**Data for analysis**
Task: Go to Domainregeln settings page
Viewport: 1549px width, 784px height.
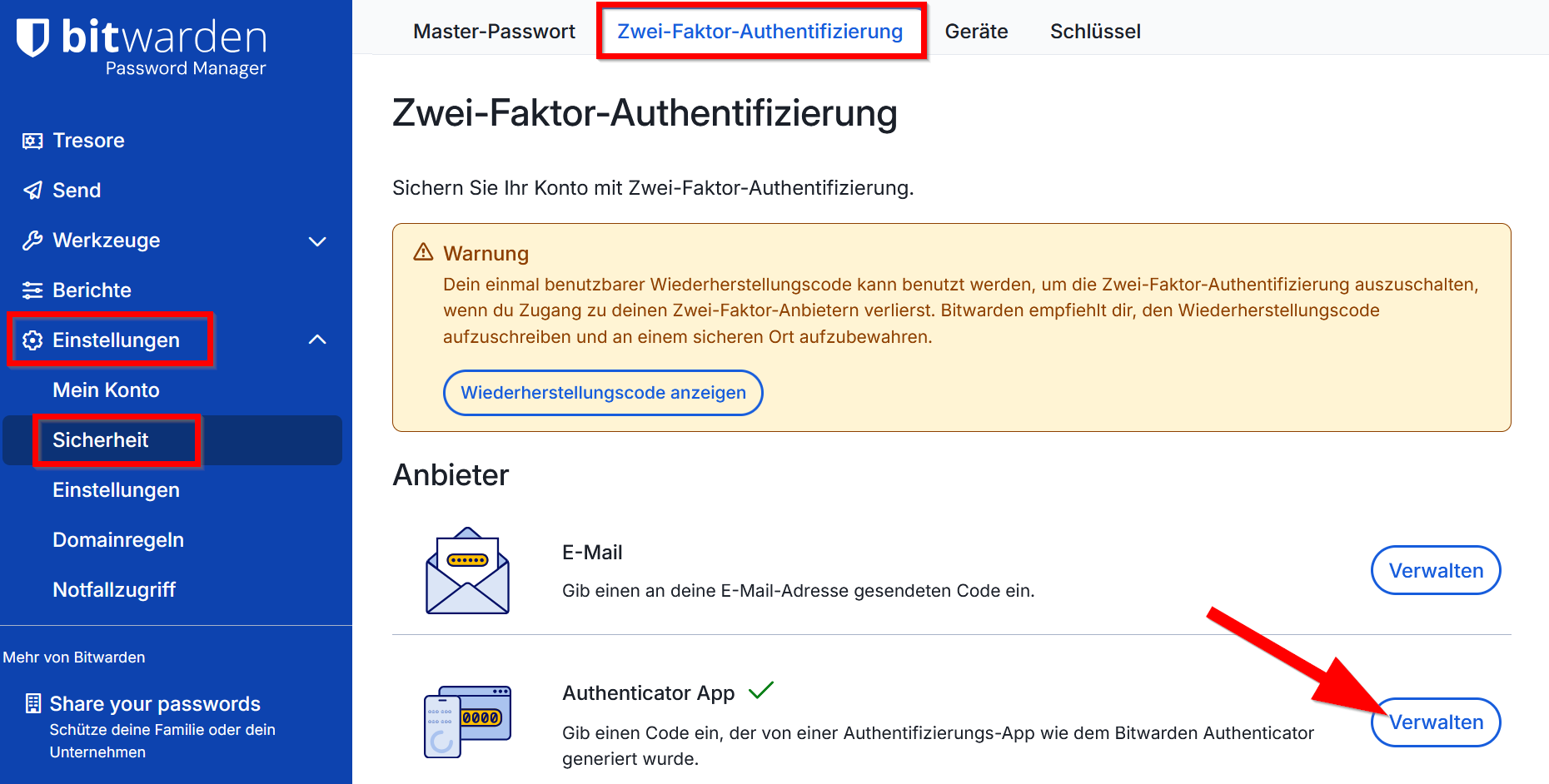Action: point(118,540)
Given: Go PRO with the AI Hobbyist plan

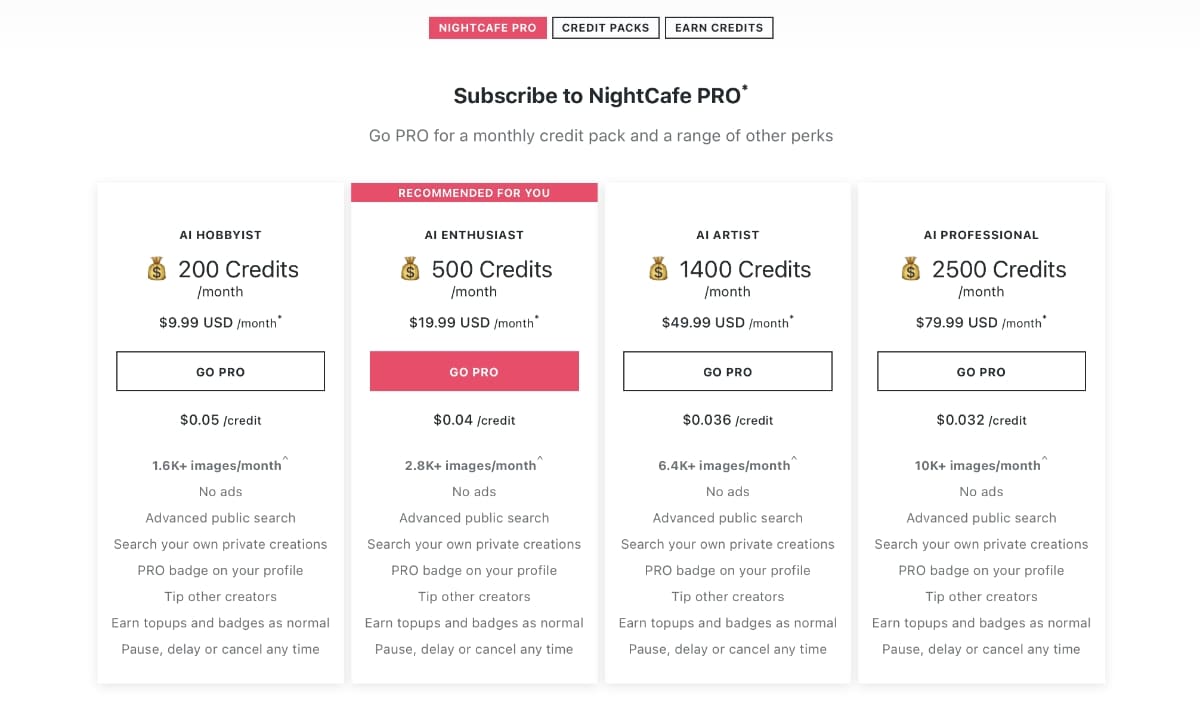Looking at the screenshot, I should [221, 371].
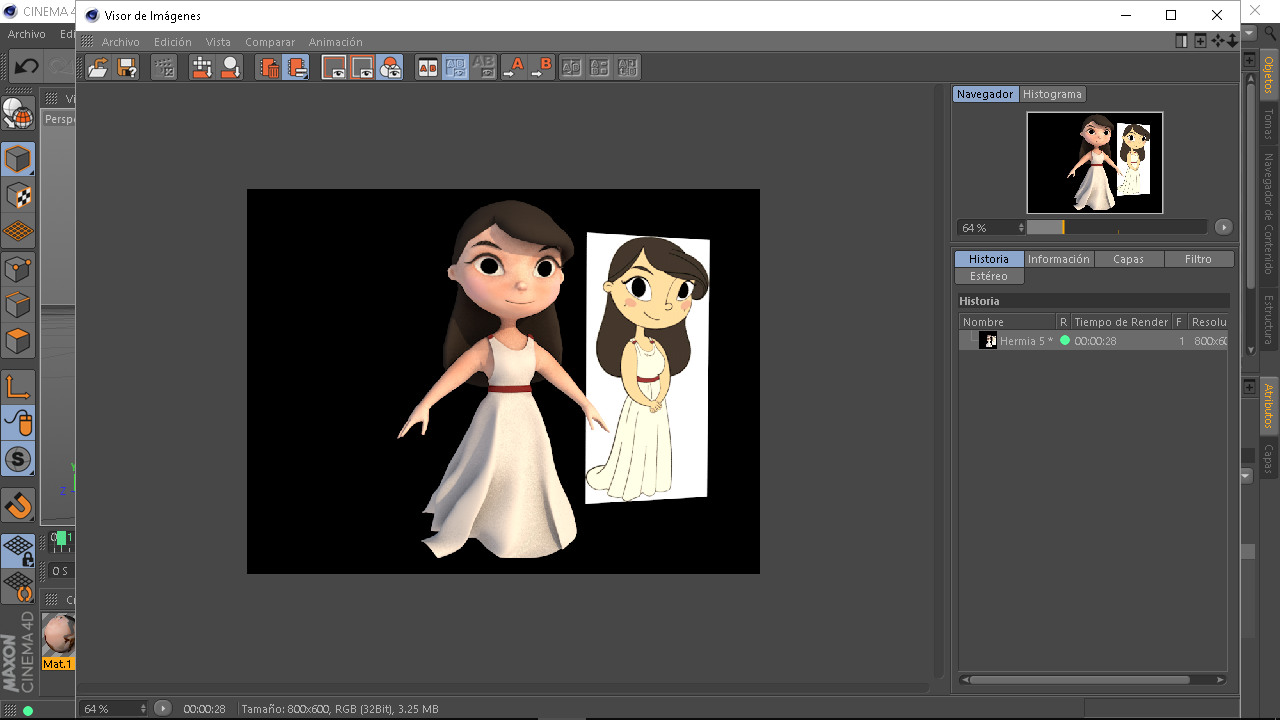This screenshot has height=720, width=1280.
Task: Click the Open image folder icon
Action: pyautogui.click(x=98, y=68)

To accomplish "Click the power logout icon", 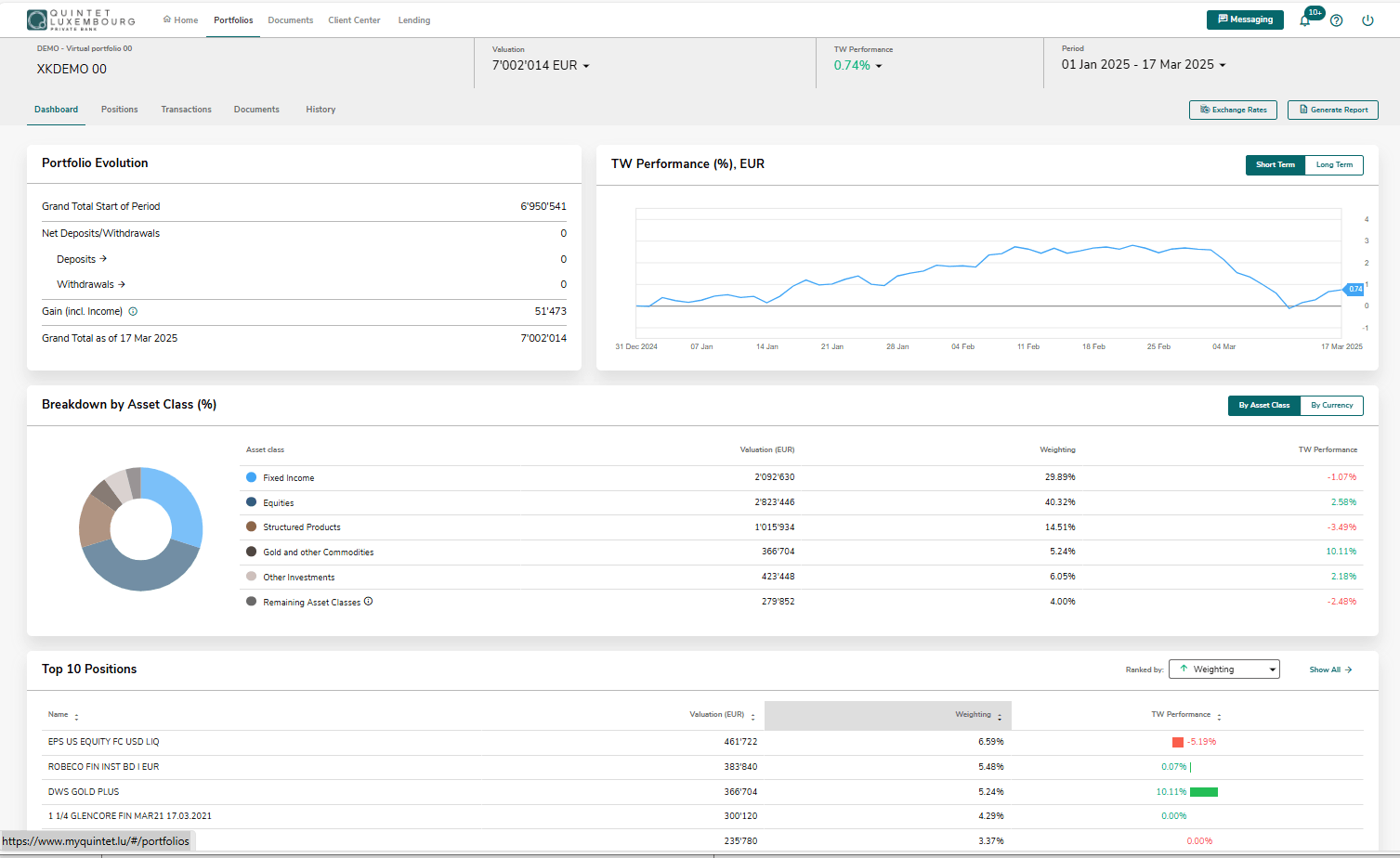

**Brief**
Please print exactly the lines from the line containing "Viewport: 1549px width, 784px height." through the end of the records above, both included, leaving out every picture.

**Output for this exercise**
Viewport: 1549px width, 784px height.
Action: point(118,540)
Given: Go PRO with the AI Hobbyist plan

Looking at the screenshot, I should [221, 371].
This screenshot has height=720, width=1280.
Task: Click the Open image folder icon
Action: pyautogui.click(x=98, y=68)

To accomplish "Click the power logout icon", 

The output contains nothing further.